#### TASKS AND EXERCISES:
1. Who directed the episode described on the episode page?
2. On the episode page, explain what Ando is doing when he blasts open the emergency exit doors.
3. Reproduce word for word everything on the episode page from "Guest appearances" down to "January 11, 2010.".

#### SUPPLIED TEXT:
- Ando blasts open some emergency exit doors as he and Hiro rescue Dr. Suresh from a mental institution.
- Episode no.: Season 4 Episode 15
- Directed by: Roxann Dawson
- Written by: Rob Fresco
- Production code: 415
- Original air date: January 11, 2010

Guest appearances
- Kate Vernon as Vanessa Wheeler; Deanne Bray as Emma Coolidge; Dawn Olivieri as Lydia; Todd Stashwick as Eli; Lisa Lackey as Janice Parkman; Elisabeth Röhm as Lauren Gilmore; Sasha Pieterse as Amanda Strazzulla;

Episode chronology
| ← Previous "Let It Bleed" | Next → "Pass/Fail" |
- Heroes season 4

= Close to You (Heroes) =

"Close to You" is the fifteenth episode of the fourth season of the NBC superhero drama series Heroes, and the seventy-third episode overall. The episode aired on January 11, 2010.

#### RECORD SET:
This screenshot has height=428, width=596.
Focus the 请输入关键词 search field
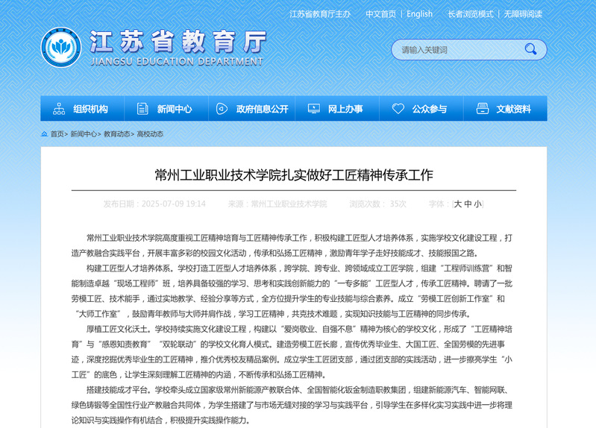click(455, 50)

==

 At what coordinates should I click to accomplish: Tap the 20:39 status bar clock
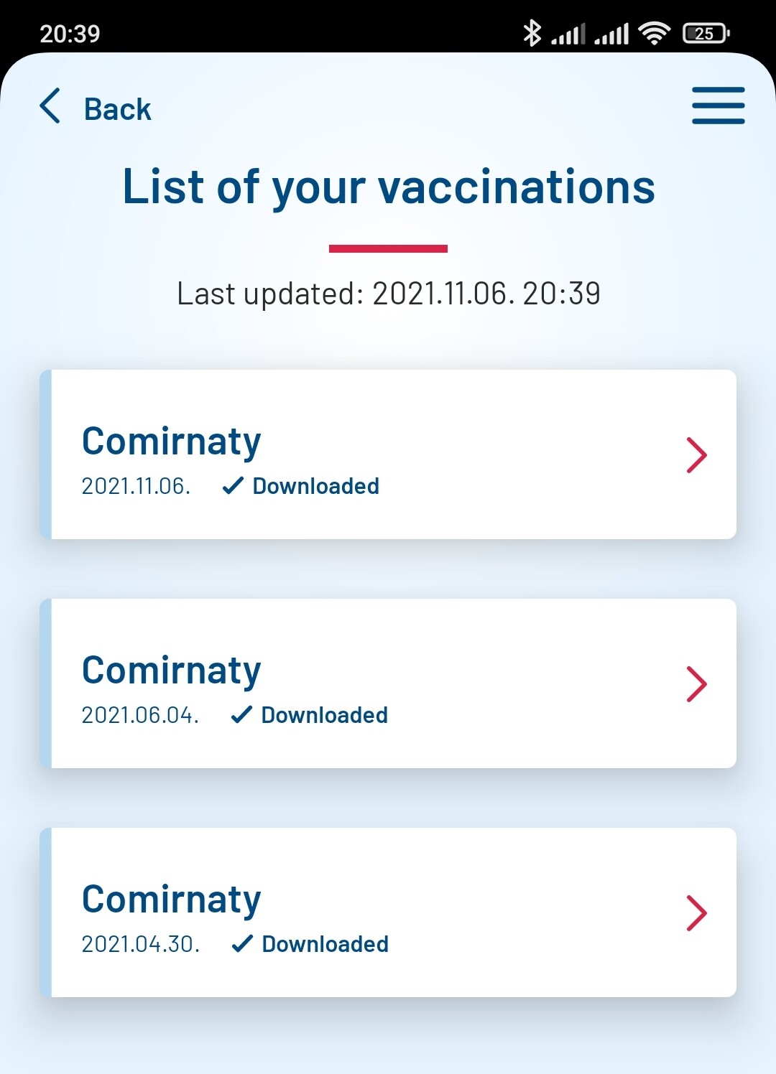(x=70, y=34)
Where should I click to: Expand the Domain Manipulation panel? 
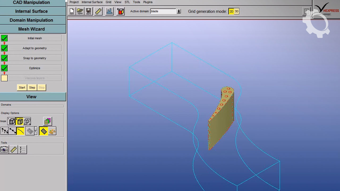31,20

---

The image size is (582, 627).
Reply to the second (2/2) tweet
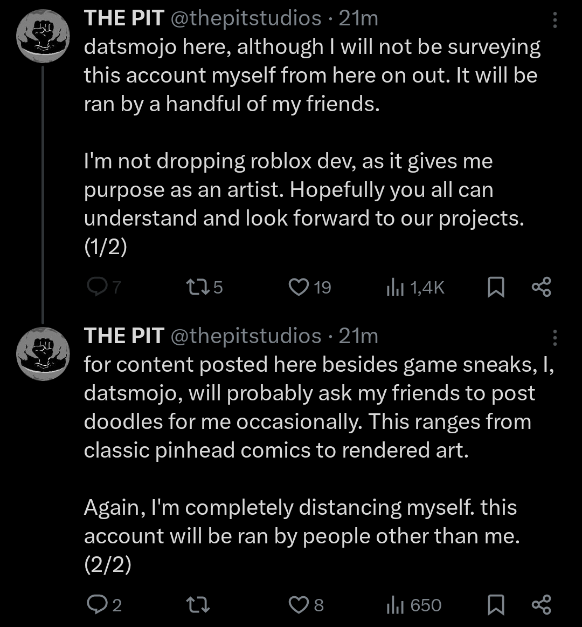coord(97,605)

#### RESULTS OF THE TASKS:
1. Roxann Dawson directed it.

2. He blasts open the doors during the rescue of Dr. Suresh from a mental institution, which he carries out with Hiro.

3.
Guest appearances
- Kate Vernon as Vanessa Wheeler; Deanne Bray as Emma Coolidge; Dawn Olivieri as Lydia; Todd Stashwick as Eli; Lisa Lackey as Janice Parkman; Elisabeth Röhm as Lauren Gilmore; Sasha Pieterse as Amanda Strazzulla;

Episode chronology
| ← Previous "Let It Bleed" | Next → "Pass/Fail" |
- Heroes season 4

= Close to You (Heroes) =

"Close to You" is the fifteenth episode of the fourth season of the NBC superhero drama series Heroes, and the seventy-third episode overall. The episode aired on January 11, 2010.